Gutiérrez: Charles Bukowski latino

Dono de duas pérolas incrustadas na glande, o adolescente Reynaldo causa furor entre prostitutas e travestis que ganham a vida pelo Malecón, a avenida beira-mar de Havana, em Cuba. As pérolas nada têm de preciosas nem de especiais. São bolinhas de aço, retiradas de rolamentos, que um de seus colegas de reformatório se especializara em implantar nos órgãos genitais masculinos. Com a ajuda do exótico aparato, Reynaldo faz jus ao título do romance O rei de Havana (Companhia das Letras, 224 págs., R$ 26), do escritor cubano Pedro Juan Gutiérrez, que tem seu segundo livro lançado no Brasil.

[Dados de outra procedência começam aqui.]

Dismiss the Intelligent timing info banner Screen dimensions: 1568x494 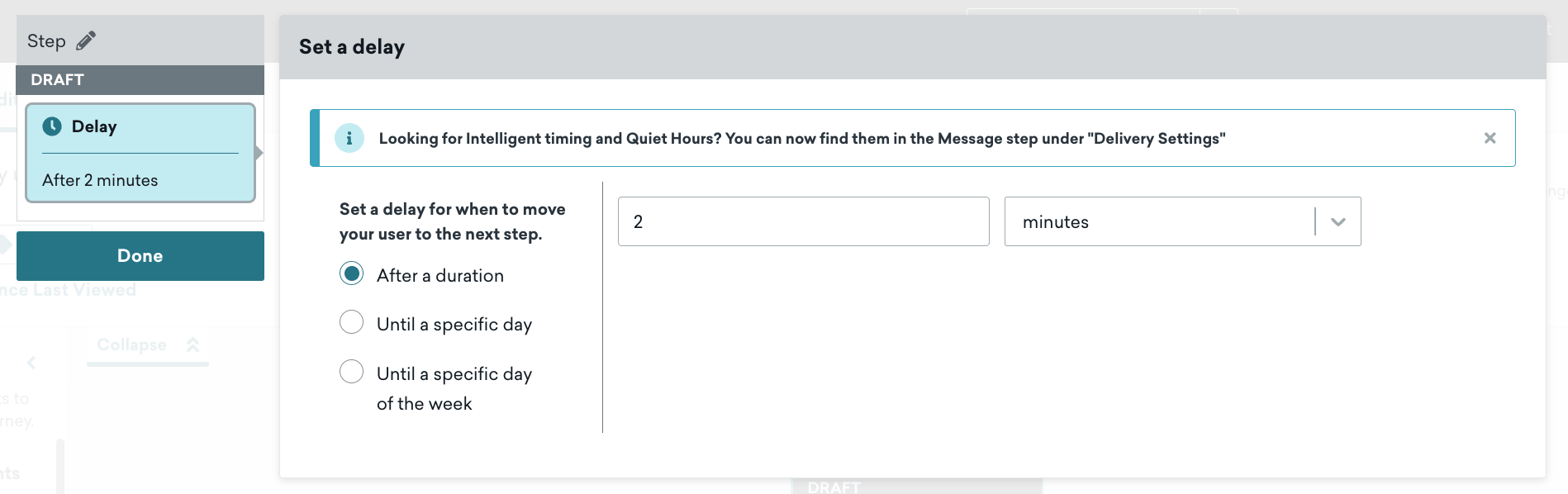pos(1490,138)
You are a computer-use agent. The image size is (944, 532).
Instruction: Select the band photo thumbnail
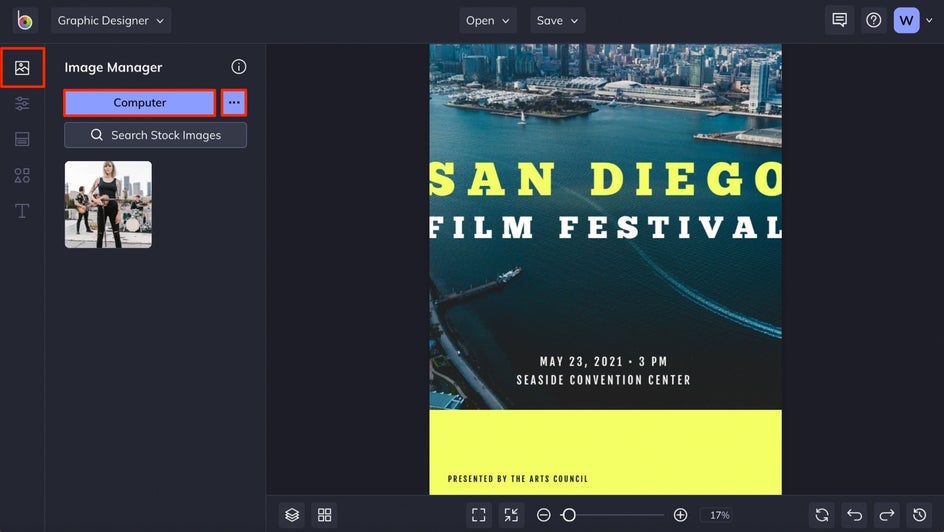pos(108,204)
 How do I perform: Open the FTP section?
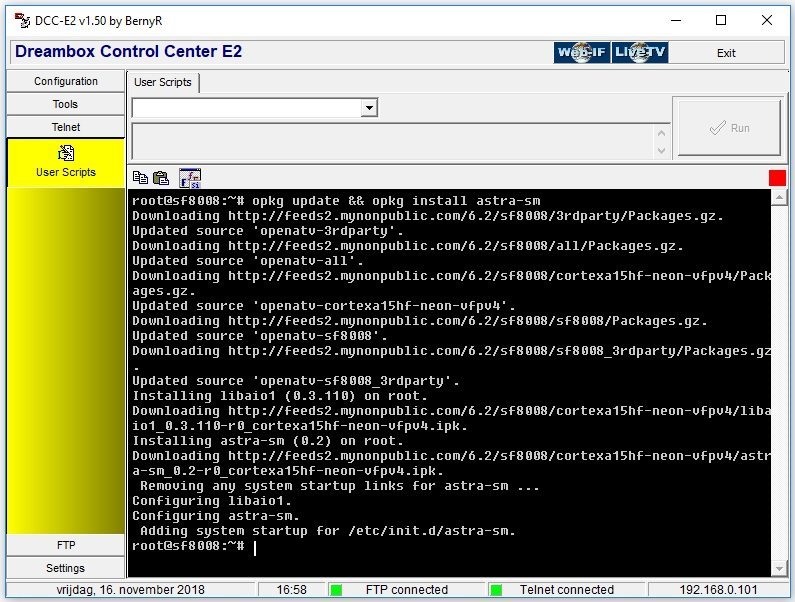(66, 545)
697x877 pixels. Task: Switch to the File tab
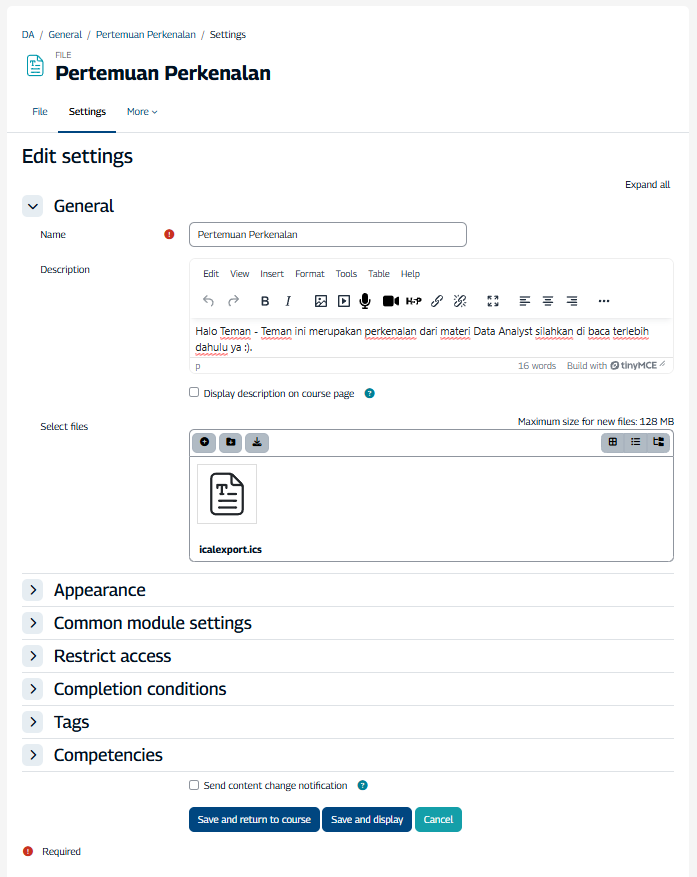coord(40,112)
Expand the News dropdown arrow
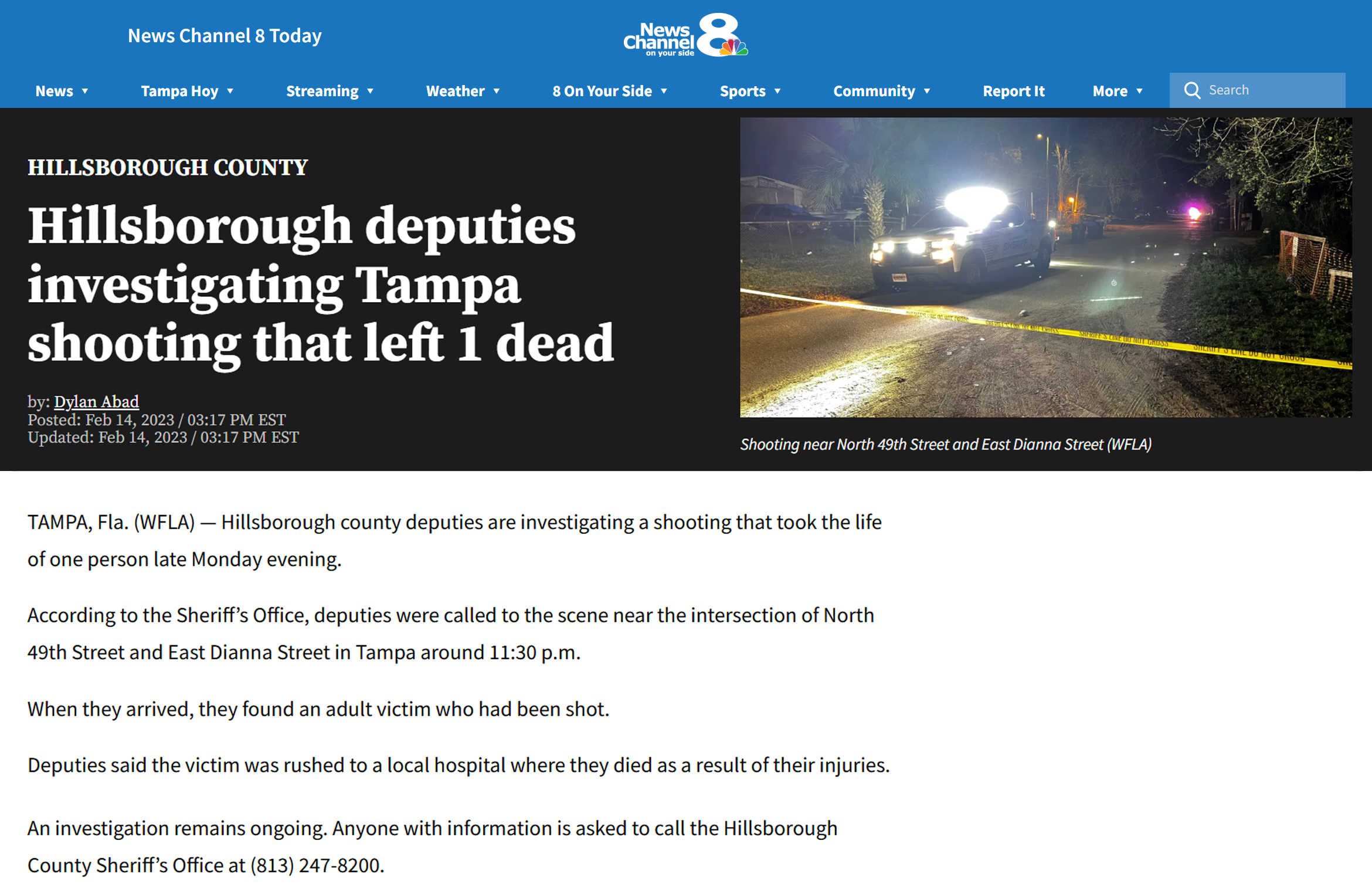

Como na obra anterior, Trilogia suja de Havana, Gutiérrez não perde tempo com meias-palavras. Usando frases curtas e incisivas, ele mostra Reynaldo se destacando entre a escória, graças a seus atributos sexuais e à completa ausência de valores. Sem planos, nem para o futuro imediato, o adolescente só pensa em saciar suas necessidades primárias. Pelos escombros de prédios que outrora refletiram o luxo e a opulência da capital cubana, convive basicamente entre sujos e famélicos. Cenas de afeto até acontecem. Mas são raras.

Ao mesmo tempo que proporciona prazer pelo texto apurado e pelas personalidades meticulosamente dissecadas, o romance é impiedoso com a humanidade. Em alguns momentos, o autor chega a ser escatológico. De maneira geral, exige que seus leitores tenham estômago forte. Não à toa ele é apontado como o Charles Bukowski latino. Os efeitos para a imagem de Cuba também são devastadores. Embora não haja nenhuma crítica direta ao regime, Pedro Juan Gutiérrez não hesita em colocar o dedo na ferida. Em seu horizonte, não há redenção possível.